CARDIOPULMONARY BYPASS,
MYOCARDIAL MANAGEMENT, AND SUPPORT TECHNIQUES

LONG-TERM OUTCOME, SURVIVAL ANALYSIS, AND RISK STRATIFICATION OF DYNAMIC CARDIOMYOPLASTY

Anthony P. Furnary, MDa, Juan-Carlos Chachques, MD, PhDb, Luiz F. P. Moreira, MDc, Gary L. Grunkemeier, PhDa, Jeffrey S. Swanson, MDa, Noedir Stolf, MDc, Sam Haydar, MDa, Christoph Acar, MDb, Albert Starr, MDa, Adib D. Jatene, MDc, Alain F. Carpentier, MD, PhDb

Received for publication June 21, 1995 Revisions requested Oct. 25, 1995; revisions received June 17, 1996 Accepted for publication June 18, 1996. Address for reprints: Anthony P. Furnary, MD, Albert Starr Academic Center, 9155 SW Barnes Rd., Suite 240, Portland, OR 97225.

Abstract

Methods: To analyze the long-term outcome of dynamic cardiomyoplasty, we retrospectively studied 127 consecutive patients who underwent this procedure in Paris, France (n= 76), São Paulo, Brazil (n= 37), and Portland, Oregon (n= 14).
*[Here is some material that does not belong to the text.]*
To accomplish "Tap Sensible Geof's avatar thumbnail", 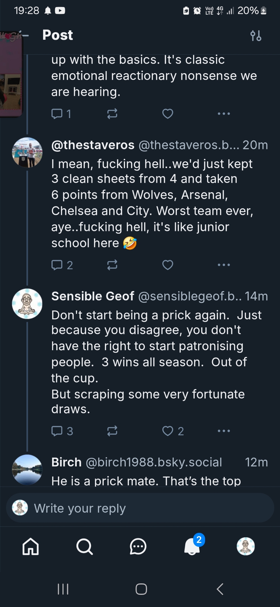I will 27,304.
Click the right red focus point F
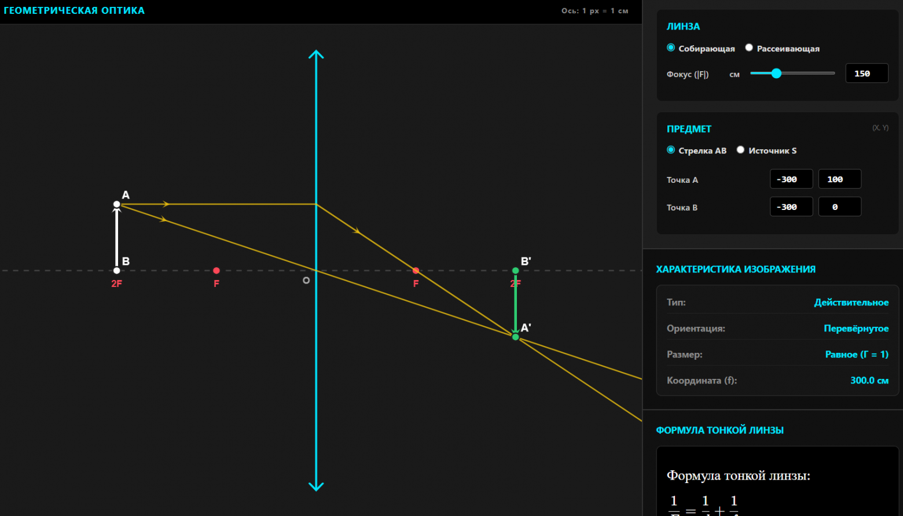 pyautogui.click(x=416, y=271)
Preoperative data were collected for patients operated on between January 1985 and June 1994 and examined with respect to effect on long-term survival. Patients had a mean age of 50 ± 13 years and were predominantly male (82%). In 46% the cause of disease was ischemic. Concomitant operations were performed in 22 patients.
Results: Operative mortality was 12% (15/127). Kaplan-Meier survival ± standard error at 1 through 5 years was 73% ± 4%, 57% ± 5%, 49% ± 6%, 44% ± 6%, and 40% ± 7%, respectively. There was a distinct improvement at 6 months in New York Heart Association functional class (3.2 ± 0.05 vs 1.7 ± 0.07, p< 0.0001) and a small but significant increase in left ventricular ejection fraction (20% ± 0.8% vs 23% ± 1.5%, p= 0.04). Ninety-day mortality was associated with low right ventricular ejection fraction, a blunted hemodynamic response to exercise testing, and requirement for an intraaortic balloon pump at the time of the operation. Using a stepwise Cox regression method of multivariable survival analysis (n= 101), we determined that atrial fibrillation, New York Heart Association class IV, high pulmonary capillary wedge pressure, and balloon pump use were independent variables simultaneously associated with poor overall survival. When metabolic testing variables were added to this model, peak oxygen consumption eliminated both pulmonary capillary wedge pressure and functional class from the model, albeit with fewer (n= 74) patients.
Conclusion: Dynamic cardiomyoplasty is an evolving therapy for symptomatic congestive heart failure, the results of which may be enhanced by intelligent, risk-sensitive patient selection. (J THORACCARDIOVASCSURG1996;112:1640-50)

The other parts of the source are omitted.